Люси подняла пульт и выключила телевизор.
— В одежде?
Она пожала плечами.
— Если успеем в аэропорт к девяти, позвоню в «Кирби» оттуда.
— А если они откажутся нас принимать?
— Скажу, что уже в пути. В Нью-Йорке сейчас у власти республиканцы. Если понадобится, обращусь за помощью к моему другу, сенатору Лорду, а уж он выведет на тропу войны мэра и председателя комиссии по здравоохранению. Не думаю, что администрации «Кирби» это нужно. Лучше уж принять таких гостей, как мы.
— У них там, случайно, нет ракет «земля — воздух»?
— Есть. Их называют пациентами, — сказала я, и мы рассмеялись.
Впервые за несколько последних дней.
Не знаю почему, но спала я хорошо и проснулась только в шесть утра, когда зазвонил будильник. Раньше мне редко удавалось уснуть до полуночи, и теперь я восприняла сон как намек на исцеление, на некое возрождение, в котором отчаянно нуждалась. Депрессия была покровом, через который начала просвечивать надежда. Я собиралась сделать то, что отвечало бы ожиданиям Бентона, то, что он понял бы и одобрил. Я собиралась сделать это не для того, чтобы отомстить за него.

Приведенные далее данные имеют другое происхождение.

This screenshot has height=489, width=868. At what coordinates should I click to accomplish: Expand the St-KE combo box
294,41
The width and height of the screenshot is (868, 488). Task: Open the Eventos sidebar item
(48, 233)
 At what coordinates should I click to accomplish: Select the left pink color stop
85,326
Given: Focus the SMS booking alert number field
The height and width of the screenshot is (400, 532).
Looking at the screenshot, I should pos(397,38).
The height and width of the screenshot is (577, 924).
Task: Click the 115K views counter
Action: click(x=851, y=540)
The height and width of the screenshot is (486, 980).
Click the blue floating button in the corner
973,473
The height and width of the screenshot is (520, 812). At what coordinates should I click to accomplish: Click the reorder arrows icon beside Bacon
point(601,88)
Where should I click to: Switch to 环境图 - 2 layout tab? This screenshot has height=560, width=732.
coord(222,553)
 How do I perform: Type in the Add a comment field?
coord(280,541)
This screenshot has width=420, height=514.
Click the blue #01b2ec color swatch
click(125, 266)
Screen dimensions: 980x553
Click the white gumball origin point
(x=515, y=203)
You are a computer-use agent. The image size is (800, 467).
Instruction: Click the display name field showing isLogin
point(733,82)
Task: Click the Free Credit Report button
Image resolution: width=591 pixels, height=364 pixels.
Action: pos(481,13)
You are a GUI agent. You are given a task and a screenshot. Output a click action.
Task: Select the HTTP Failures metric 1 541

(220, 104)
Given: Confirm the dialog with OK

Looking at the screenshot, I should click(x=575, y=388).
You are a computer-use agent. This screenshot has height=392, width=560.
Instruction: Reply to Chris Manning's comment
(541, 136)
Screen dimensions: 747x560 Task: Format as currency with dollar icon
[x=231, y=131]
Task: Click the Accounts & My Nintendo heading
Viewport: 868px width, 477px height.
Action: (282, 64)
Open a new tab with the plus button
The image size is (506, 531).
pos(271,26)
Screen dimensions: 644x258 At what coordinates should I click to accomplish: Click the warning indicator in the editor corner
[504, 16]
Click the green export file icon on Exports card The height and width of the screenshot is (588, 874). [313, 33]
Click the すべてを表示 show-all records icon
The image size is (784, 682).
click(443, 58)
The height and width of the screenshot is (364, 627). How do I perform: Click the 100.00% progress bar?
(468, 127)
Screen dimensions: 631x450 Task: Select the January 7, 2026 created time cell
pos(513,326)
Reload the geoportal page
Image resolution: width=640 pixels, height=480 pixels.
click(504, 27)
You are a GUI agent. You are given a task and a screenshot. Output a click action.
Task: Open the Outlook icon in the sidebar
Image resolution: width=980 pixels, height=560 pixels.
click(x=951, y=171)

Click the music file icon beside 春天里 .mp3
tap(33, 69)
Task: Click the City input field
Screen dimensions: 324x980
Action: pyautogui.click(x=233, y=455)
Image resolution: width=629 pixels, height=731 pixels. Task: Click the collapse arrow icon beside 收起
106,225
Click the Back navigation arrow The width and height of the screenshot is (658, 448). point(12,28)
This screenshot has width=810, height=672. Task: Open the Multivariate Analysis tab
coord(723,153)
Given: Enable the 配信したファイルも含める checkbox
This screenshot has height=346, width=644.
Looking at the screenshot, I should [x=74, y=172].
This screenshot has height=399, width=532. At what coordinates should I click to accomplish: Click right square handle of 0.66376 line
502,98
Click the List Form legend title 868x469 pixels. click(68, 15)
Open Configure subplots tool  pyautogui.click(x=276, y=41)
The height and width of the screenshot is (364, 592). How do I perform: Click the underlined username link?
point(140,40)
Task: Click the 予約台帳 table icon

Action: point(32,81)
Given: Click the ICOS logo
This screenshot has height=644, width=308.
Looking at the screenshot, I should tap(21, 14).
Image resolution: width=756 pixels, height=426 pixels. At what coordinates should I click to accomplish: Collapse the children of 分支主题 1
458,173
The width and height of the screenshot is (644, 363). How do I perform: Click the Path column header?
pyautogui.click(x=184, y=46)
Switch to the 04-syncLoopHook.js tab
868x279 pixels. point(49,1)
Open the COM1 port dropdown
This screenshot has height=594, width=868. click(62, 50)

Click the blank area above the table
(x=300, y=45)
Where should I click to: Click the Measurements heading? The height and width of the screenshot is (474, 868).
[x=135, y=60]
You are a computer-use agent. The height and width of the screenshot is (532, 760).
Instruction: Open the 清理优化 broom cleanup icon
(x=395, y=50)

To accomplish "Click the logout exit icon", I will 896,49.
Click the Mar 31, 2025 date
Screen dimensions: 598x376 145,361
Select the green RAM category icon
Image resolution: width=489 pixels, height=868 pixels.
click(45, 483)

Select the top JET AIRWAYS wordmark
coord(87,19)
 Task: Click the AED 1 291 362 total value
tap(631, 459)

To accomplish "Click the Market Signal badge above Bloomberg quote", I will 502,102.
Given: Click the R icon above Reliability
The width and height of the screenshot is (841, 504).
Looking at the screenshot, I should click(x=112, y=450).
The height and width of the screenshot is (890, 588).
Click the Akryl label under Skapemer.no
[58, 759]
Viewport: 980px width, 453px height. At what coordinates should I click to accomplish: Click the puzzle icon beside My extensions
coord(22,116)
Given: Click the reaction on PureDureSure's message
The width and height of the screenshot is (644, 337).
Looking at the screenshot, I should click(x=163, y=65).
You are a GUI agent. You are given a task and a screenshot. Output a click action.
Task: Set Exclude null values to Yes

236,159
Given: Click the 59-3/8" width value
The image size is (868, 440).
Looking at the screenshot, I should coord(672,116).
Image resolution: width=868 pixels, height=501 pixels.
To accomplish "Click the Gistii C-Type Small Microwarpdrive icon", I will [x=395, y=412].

Бентон всегда стремился защитить других: Марино, Люси, меня. И от меня он ждал бы того же: чтобы я защитила жизни тех, кого знаю и кого не знаю, тех, кто, ни о чем не догадываясь, работал в больницах и снимался в рекламных роликах и кто был приговорен к ужасной смерти чудовищем, в чьих глазах их красота воспламенила зависть.
Люси отправилась на пробежку, и, хотя мне не очень нравилось, что она одна, я успокаивала себя тем, что у нее с собой пистолет. Мы не могли допустить, чтобы жизнь остановилась из-за того, что Кэрри сбежала из психбольницы. Уж лучше умереть, продолжая жить по-прежнему, чем затаившись от страха.